Vincent’s mental illness and Goliath’s gigantism are central to these stories but also incidental; the disabilities sit in the stories as elements that render and support each fiction’s emotional truth. The author is intent on carefully inhabiting her characters. Thus we get to speculate what Goliath might physically feel, and wonder how an artistic genius might have weathered a society with a hostile approach to the package of his person, deficits and gifts.
Graceful sentences, often with awkward or shocking subjects, flow throughout the book, such as this thought the narrator places in Helen Keller’s mind in the first story, “Helen and Frida.”
Her ardent young circle of socialists wants to do away with the sordid marketplace of prostitution – bourgeois marriage – where women barter their hymens and throw in their souls to sweeten the deal.

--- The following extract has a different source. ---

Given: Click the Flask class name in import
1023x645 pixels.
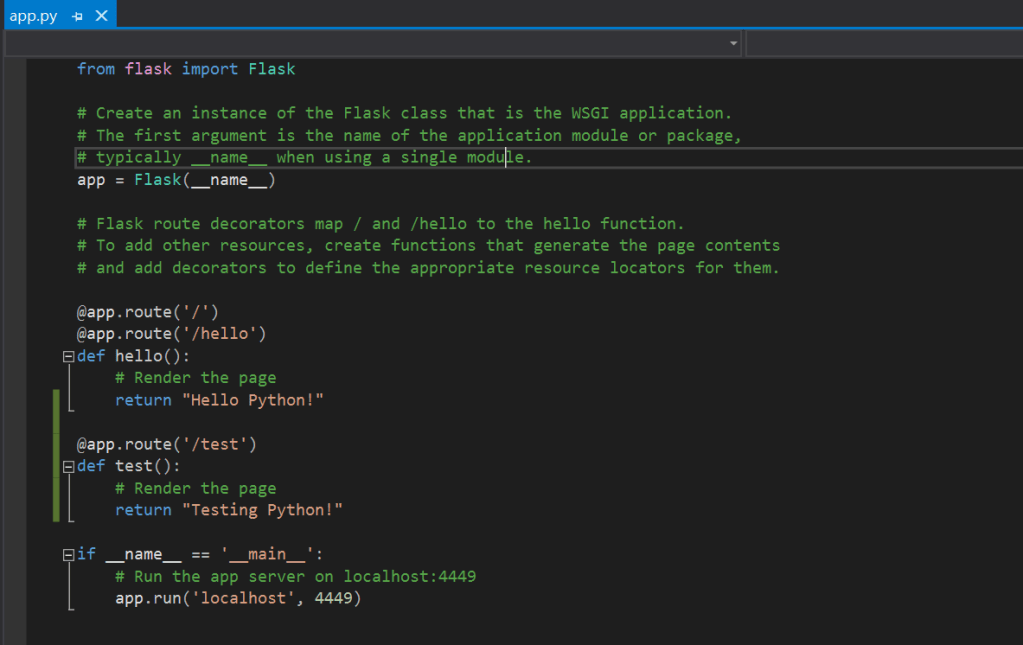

Later in the same story the narrator states, “When I was a kid I thought being a grown up would be like living in the movies…” The placement of such a universal line in the mouth of someone who deconstructs representations of people who use wheelchairs or are blind takes this story about identity politics and puts the question of identity, which is very much on the tip of the narrator’s tongue, into the reader’s lap.
While elements of some of the stories feel slightly obvious and forced, like the member of a Boston Brahmin family dying of AIDS, and Ahab waxing homosexual in his thoughts, these flaws do not reduce the weight and charm of the collection. Writers manufacture stories, and some parts of even the most deftly written stories will feel manufactured. On the balance, Finger has strength in her storytelling, and hopefully that strength will reach a wide audience.